NOT IN NULL Uniqueness trickery

I know a lot has been said about this beautiful value we affectionately call NULL, which is neither here nor there and that manages to catch many of us off guard with its casual neither here nor thereness. Database analysts who are really just back seat mathematicians in disguise like to philosophize about the unknown and pat themselves on the back when they feel they have mastered the unknown better than any one else. Of course database spatial analysts, the worst kind of back seat mathematicians, like to talk not only about NULL but about EMPTY and compare notes with their brethren and write dissertations about what to do about something that is neither here nor there but is more known than the unknown, but not quite as known as the empty string.

Okay getting to the point, one of our clients asked us about a peculiar problem they had with a query, and the strange results they were getting. We admit this still manages to catch us off guard every once in a while.

Here is a cute little example to demonstrate.

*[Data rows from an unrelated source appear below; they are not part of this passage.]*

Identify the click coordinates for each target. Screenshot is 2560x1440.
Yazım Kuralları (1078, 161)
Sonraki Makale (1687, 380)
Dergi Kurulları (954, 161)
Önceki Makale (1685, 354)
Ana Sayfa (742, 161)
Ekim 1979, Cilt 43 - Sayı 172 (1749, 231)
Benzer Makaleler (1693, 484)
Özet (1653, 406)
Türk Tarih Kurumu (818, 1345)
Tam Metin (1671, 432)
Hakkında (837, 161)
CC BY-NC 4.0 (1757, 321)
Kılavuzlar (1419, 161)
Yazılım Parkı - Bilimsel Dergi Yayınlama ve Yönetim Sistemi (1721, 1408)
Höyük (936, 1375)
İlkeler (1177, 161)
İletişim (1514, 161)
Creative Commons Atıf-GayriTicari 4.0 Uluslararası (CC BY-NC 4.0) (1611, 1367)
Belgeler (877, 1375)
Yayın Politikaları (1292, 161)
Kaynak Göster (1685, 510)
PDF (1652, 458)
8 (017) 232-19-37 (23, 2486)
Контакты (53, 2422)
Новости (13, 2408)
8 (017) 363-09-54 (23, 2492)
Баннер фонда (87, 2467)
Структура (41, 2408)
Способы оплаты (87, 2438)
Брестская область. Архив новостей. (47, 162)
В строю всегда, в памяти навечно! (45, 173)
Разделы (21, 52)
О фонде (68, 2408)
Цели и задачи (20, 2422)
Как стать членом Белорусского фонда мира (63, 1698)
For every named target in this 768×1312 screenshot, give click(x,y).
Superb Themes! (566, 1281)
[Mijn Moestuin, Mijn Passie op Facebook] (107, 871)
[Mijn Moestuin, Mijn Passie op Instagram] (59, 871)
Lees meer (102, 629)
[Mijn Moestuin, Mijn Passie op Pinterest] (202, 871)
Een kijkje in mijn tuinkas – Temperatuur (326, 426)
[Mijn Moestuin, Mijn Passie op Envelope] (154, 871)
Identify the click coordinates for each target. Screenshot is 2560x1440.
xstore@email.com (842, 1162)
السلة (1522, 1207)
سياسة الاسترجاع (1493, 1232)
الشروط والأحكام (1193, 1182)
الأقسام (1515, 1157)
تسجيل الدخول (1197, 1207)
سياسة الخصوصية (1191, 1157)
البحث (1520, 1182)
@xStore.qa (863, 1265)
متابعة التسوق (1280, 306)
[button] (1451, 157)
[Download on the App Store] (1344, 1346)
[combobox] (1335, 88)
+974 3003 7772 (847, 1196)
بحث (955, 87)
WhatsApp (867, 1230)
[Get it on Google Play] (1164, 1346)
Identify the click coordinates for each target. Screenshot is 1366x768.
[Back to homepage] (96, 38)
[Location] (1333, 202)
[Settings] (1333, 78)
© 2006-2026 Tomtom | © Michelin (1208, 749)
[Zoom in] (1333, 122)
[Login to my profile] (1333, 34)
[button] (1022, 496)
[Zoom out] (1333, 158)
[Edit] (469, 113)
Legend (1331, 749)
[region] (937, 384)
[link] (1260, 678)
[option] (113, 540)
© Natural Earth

CREATE TABLE testnulls(id integer, id2 integer PRIMARY KEY);

CREATE UNIQUE INDEX uidx_testnulls_id
   ON testnulls USING btree (id);

INSERT INTO testnulls(id, id2)
SELECT 1,5 UNION ALL SELECT 2,6 UNION ALL SELECT NULL, 2;


-- wow this works
INSERT INTO testnulls(id,id2)
VALUES(null,0);



-- case 1  - returns no records
SELECT n.id2
FROM testnulls As n
WHERE n.id2 NOT IN(SELECT id FROM testnulls);

-- case 2 - returns 3 records
SELECT n.id2
FROM testnulls As n
WHERE n.id2 NOT IN(SELECT t.id FROM testnulls As t WHERE t.id IS NOT NULL);

-- case 3 -- returns 1 record
SELECT n.id2
FROM testnulls As n
WHERE n.id2 IN(SELECT t.id FROM testnulls As t );


-- case 4 -- returns 1 record
SELECT n.id2
FROM testnulls As n
WHERE n.id IN(SELECT t.id2 FROM testnulls As t );


-- case 5 -- returns 2 records
SELECT n.id, n.id2
FROM testnulls As n
WHERE n.id IN(SELECT t.id FROM testnulls As t );

Many will be surprised to find out that Case 1 yields no records and wonder how its different from case 2. Some may also wonder why case 5 does not return the records with null values. This is not a bug in PostgreSQL, but just the nature of NULL that you will see in other ANSI SQL compliant non-PostgreSQL databases as well.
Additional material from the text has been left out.